Übersetzung von Deutsch nach Neudeutsch:

> Fangen Sie an, indem Sie Ihr Register und Ihr System unterstütz,
> und/oder einen Wiederherstellung Punkt, um Mühe zu verhindern
> einstellen, wenn Sie einen Fehler machen.
= Sichern Sie zuerst Ihre Registry und/oder setzen Sie, falls Ihr System dies unterstützt, einen Wiederherstellungspunkt, um im Fehlerfall alles mühelos wiederherstellen zu können.

> Tötung diese Betriebprozesse mit Aufgabe Manager
= Beende im TaskManager folgende Prozesse

> Entfernen diese Registereinzelteile (wenn Geschenk) mit RegEdit
= Lösche diese Registry-Einträge (falls vorhanden) mit regedit

> Entfernen diese Akten (wenn Geschenk) mit Windows Forscher
= Lösche diese Dateien (falls vorhanden) mit dem WindowsExplorer

> Entfernen diese Verzeichnisse (wenn Geschenk) mit Windows Forscher
= Lösche diese Verzeichnisse (falls vorhanden) mit dem WindowsExplorer

ROTF still L


----------



## Anonymous (23 Juni 2004)

*Carpe diem*

Habe auch dieses Mistding eingefangen und werde es nun nicht mehr los. Surfe momentan mit 4Cvision, weil der IE sich die verseuchten Daten immer wieder runtersaugt. 
Was mich besonders stutzig macht ist, dass der Dialer sich anscheinend meines DSL- Anschlusses bemächtigen will. Kann das sein? Er steht zwar bei den DFÜ-Verbinungen (unter "Netzwerkverbindungen"), wenn ich aber anklicke oder mit der Maus drüberfahre, erscheint "DSL-Adapter t-online". Die DSL-Verbindung ist meine einzige Verbindung vom Computer nach außen (kein Modem, kein ISDN). 
Gibt es DSL-Dialer?
Gruß


----------



## Anonymous (23 Juni 2004)

*Sorry*

Sorry,

da habe ich wohl eine Frage gestellt, die in diesem Forum schon öfter beantwortet wurde, unter anderem hier: http://forum.computerbetrug.de/viewtopic.php?t=116

Es gibt also keine DSL-Dialer, und dies ist wohl technisch auch gar   nicht möglich. 
Vielen Dank - tolle Seite!
Gruß und nix für ungut...


----------



## Anonymous (25 Juni 2004)

*carpe diem*

Hallo,

das ist wirklich ein hartnäckiger Dialer. Meiner Erfahrung nach ist die Lösung, die Einträge des Dialers auch aus der Registrierung zu löschen, was die Suchprogramme nicht automatisch tun. Ich habe nach der Reinigung mit dem Steganos AntiDialer (auf der Chip HeftCD) unter Start - Ausführen - regedit den Editor geöffnet und mit der Suchfunktion nach den entsprechenden Stichworten gesucht (bei mir cdupdater, Oral..., Carpe diem) und die Einträge gelöscht.

Seitdem habe ich Ruhe! 

Viel Erfolg, Gruß


----------



## Anonymous (25 Juni 2004)

» **EXTRAHIERTE DATEN**:
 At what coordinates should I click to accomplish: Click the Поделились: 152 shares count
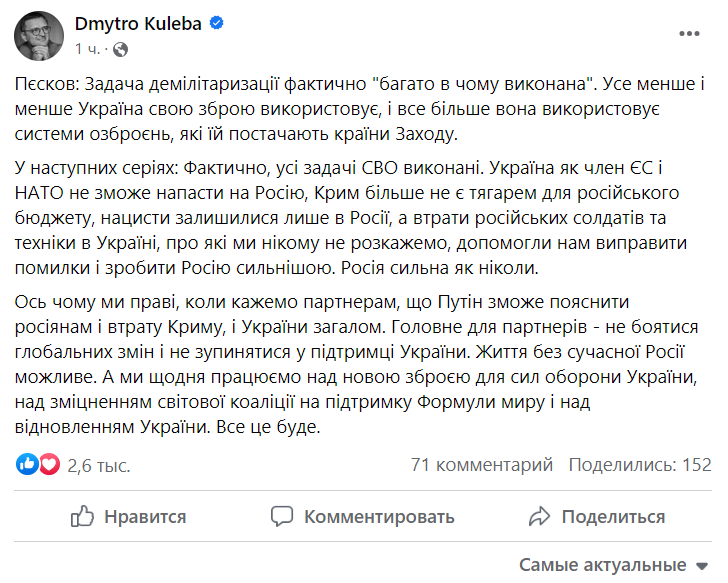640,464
--
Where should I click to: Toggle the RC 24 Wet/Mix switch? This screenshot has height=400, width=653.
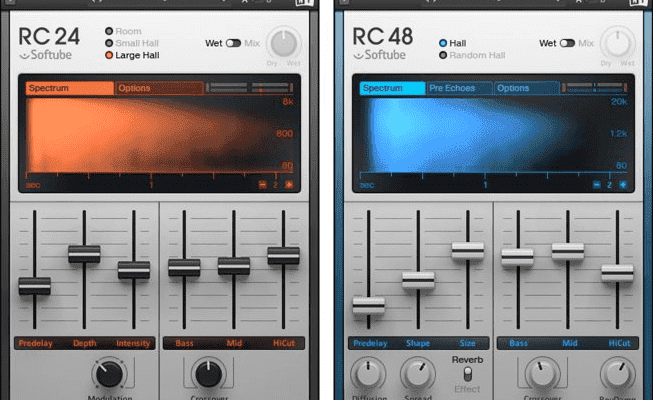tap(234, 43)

» **AUFGABEN**:
1. Nenne bitte in der Reihenfolge ihres Auftretens alle Verben in der Befehlsform, die im Forumsauszug in den mit „=“ beginnenden Zeilen stehen, auch wiederholte.
2. Führe den Forumsauszug über den hartnäckigen Dialer fort, beginnend mit dem Beitrag, dessen Kopfzeile zuletzt steht.
Die Auflistung stammt aus einer anderen Quelle als der Forumsauszug.

» **LÖSUNGEN**:
1. Sichern, setzen, Beende, Lösche, Lösche, Lösche

2.
*Re: carpe diem*



			
				supporter78 schrieb:
			
		

> Hallo,
> 
> ... aus der Registrierung zu löschen, was die Suchprogramme nicht automatisch tun. Ich habe nach der Reinigung mit dem Steganos AntiDialer (auf der Chip HeftCD) unter Start - Ausführen - regedit den Editor geöffnet und mit der Suchfunktion nach den entsprechenden Stichworten gesucht (bei mir cdupdater, Oral..., Carpe diem) und die Einträge gelöscht.
> 
> ...



genau. das ist der einzige weg! spybot u.a. helfen nur bedingt. 

es ist aber auch so, daß sich installer in den tempverzeichnissen (windows temps und internet temps!) ablegen. auf jeden fall gibt es eine ganze reihe von einträgen, die mit dem carpe diem dialer zu tun haben, aber nicht so heißen. 
ihr braucht auch den "autostartmanager" und/oder den "startupmanager". beides freeware. damit kann man die prozesse killen und den automatischen start beim erneuten hochfahren und einwählen verhindern. 
für einige dateien wie ebony.exe muß man den rechner neu starten, damit man das file löschen kann. auf jeden fall die modemverbindung unterbrechen (stecker raus).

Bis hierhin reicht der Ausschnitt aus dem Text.